EN FR
EN FR


Section: New Results

Combined Scheduling and Register Allocation

Participants : Prashant Singh Rawah [OSU, USA] , Aravind Sukumaran-Rajam [OSU, USA] , Atanas Rountev [OSU, USA] , Fabrice Rastello, Louis-Noël Pouchet [CSU, USA] , Atanas Rountev [OSU, USA] , P. Sadayappan [OSU, USA] .

Register allocation is one of the most studied compiler optimization but its impact on performance is highly coupled with scheduling. Recent advances on computer simulation and artificial intelligence lead to application kernels with very high register pressure. Our contributions in this area consist in developing new scheduling schemes that both expose SIMD parallelism and register reuse.

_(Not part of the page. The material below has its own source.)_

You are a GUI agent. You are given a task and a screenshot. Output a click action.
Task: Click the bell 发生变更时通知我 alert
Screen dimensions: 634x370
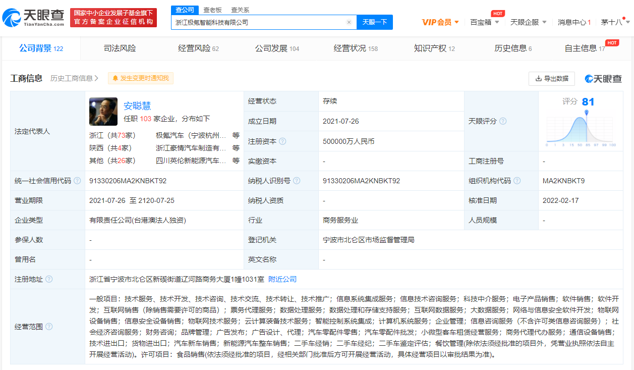point(141,78)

Register Optimizations for Stencils on GPUs

The recent advent of compute-intensive GPU architecture has allowed application developers to explore high-order 3D stencils for better computational accuracy. A common optimization strategy for such stencils is to expose sufficient data reuse by means such as loop unrolling, with the hope of register-level reuse. However, the resulting code is often highly constrained by register pressure. While the current state-of-the-art register allocators are satisfactory for most applications, they are unable to effectively manage register pressure for such complex high-order stencils, resulting in a sub-optimal code with a large number of register spills. In this work, we develop a statement reordering framework that models stencil computations as DAG of trees with shared leaves, and adapts an optimal scheduling algorithm for minimizing register usage for expression trees. The effectiveness of the approach is demonstrated through experimental results on a range of stencils extracted from application codes.

This work is the fruit of the collaboration 9.4.1.1 with OSU. It has been presented at the ACM/SIGPLAN Symposium on Principles and Practice of Parallel Programming, PPoPP 2018.

Associative instruction reordering to alleviate register pressure

Register allocation is generally considered a practically solved problem. For most applications, the register allocation strategies in production compilers are very effective in controlling the number of loads/stores and register spills. However, existing register allocation strategies are not effective and result in excessive register spilling for computation patterns with a high degree of many-to-many data reuse, e.g., high-order stencils and tensor contractions. We develop a source-to-source instruction reordering strategy that exploits the flexibility of reordering associative operations to alleviate register pressure. The developed transformation module implements an adaptable strategy that can appropriately control the degree of instruction-level parallelism, while relieving register pressure. The effectiveness of the approach is demonstrated through experimental results using multiple production compilers (GCC, Clang/LLVM) and target platforms (Intel Xeon Phi, and Intel x86 multi-core).

This work is the fruit of the collaboration 9.4.1.1 with OSU. It has been presented at ACM/IEEE International Conference for High Performance Computing, Networking, Storage, and Analysis, SC 2018.